The Latest: Rich homeowners get their private street back
Nov. 29, 2017
SAN FRANCISCO (AP) — The Latest on the sale of a private street in San Francisco (all times local):
Supervisors rescinded the sale of a private San Francisco street where residents had failed to pay taxes for two decades, opening the way for an investor to buy it for $90,000.
The vote was 7-4 with those in favor saying residents of Presidio Terrace had not received enough notice before their private sidewalk was sold at auction in 2015.
Supervisor Mark Farrell, who represents the district, said it was not good policy to allow out-of-town speculators to swoop in on land from law-abiding property owners who simply did not know they owed taxes on their street.
He agreed the homeowners' due process rights were violated. The tax collector had been sending tax bills to an outdated address.
Supervisor Hillary Ronen voted against reversing the sale, agreeing that most people did not expect to pay taxes on their sidewalk but also saying most people did not have a private and gated street in front of their house.

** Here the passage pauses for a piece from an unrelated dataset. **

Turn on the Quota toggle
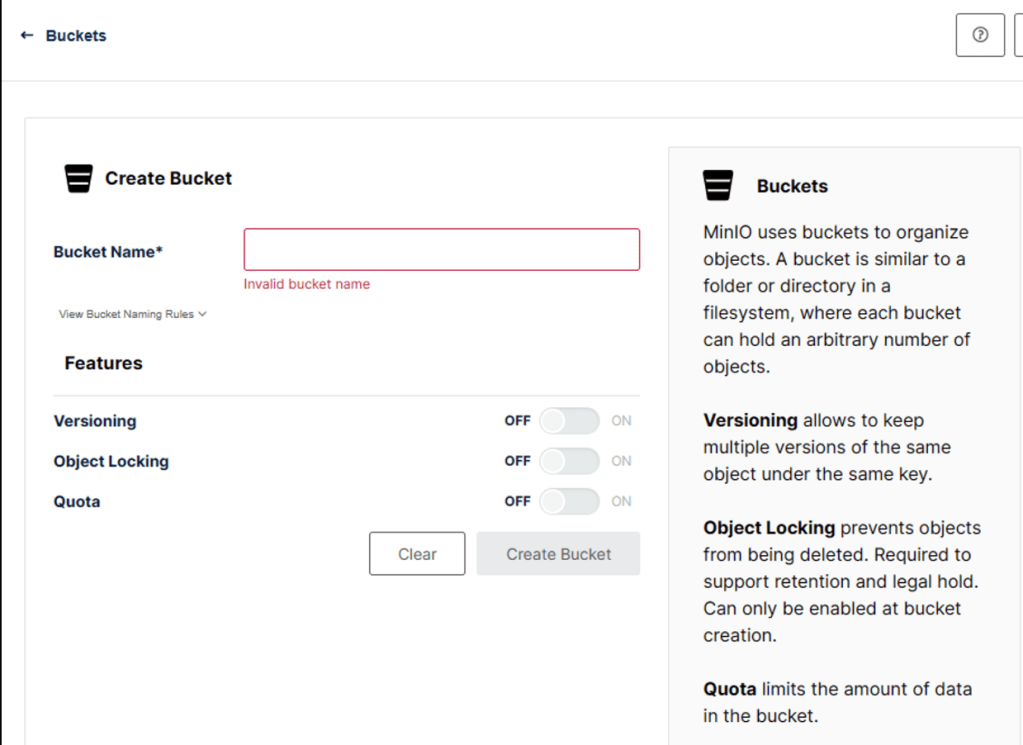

The British consul general in San Francisco and others who own property on an exclusive gated street are testifying that they had no idea the sidewalk to their street was a separate tax lot that could be sold.
They argued at a hearing Tuesday that the city treasurer should never have sold the street without doing more to notify them it was for sale.

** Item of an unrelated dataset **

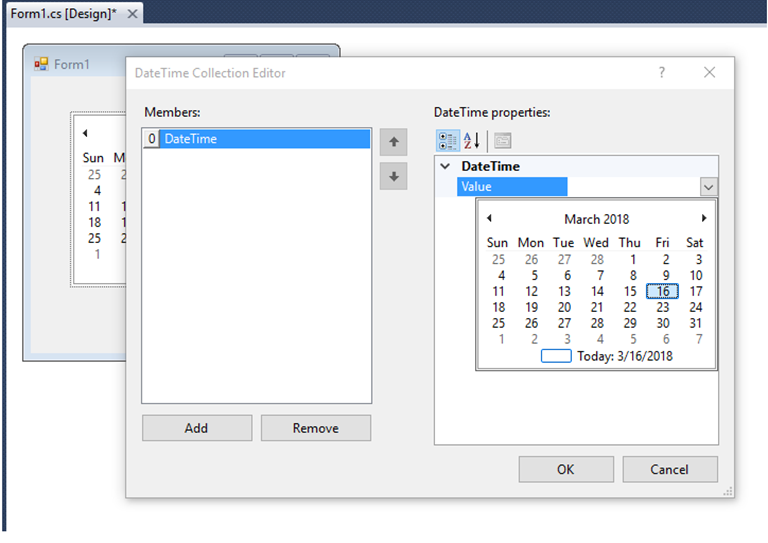Click the Add button
This screenshot has height=543, width=768.
[197, 428]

An investor bought the private street for $90,000 at an auction after the Presidio Terrace Association failed to pay property taxes on it for two decades. The residents are asking San Francisco supervisors to rescind the sale.
The treasurer's office had sent the $14 annual tax notices to an outdated address, along with a notice in 2015 announcing the sale.
The residents argued Tuesday that they are law-abiding, taxpaying citizens.
A group of wealthy homeowners whose private street was auctioned off after years of unpaid property taxes is asking San Francisco leaders to reverse the sale.
The association representing some three dozen homeowners says the city treasurer should never have sold the street without doing more to notify them that their property was for sale.
The owners say annual tax bills of $14 and an auction notice were sent to an outdated address.
San Francisco Treasurer Jose Cisneros says the sale is legal and it's the responsibility of property owners to update mailing addresses and pay a tax due at the same time every year.
Presidio Terrace is lined with lush landscaping and multimillion-dollar mansions. Silicon Valley software manager Tina Lam bought the street, sidewalks and common areas for $90,000 in 2015.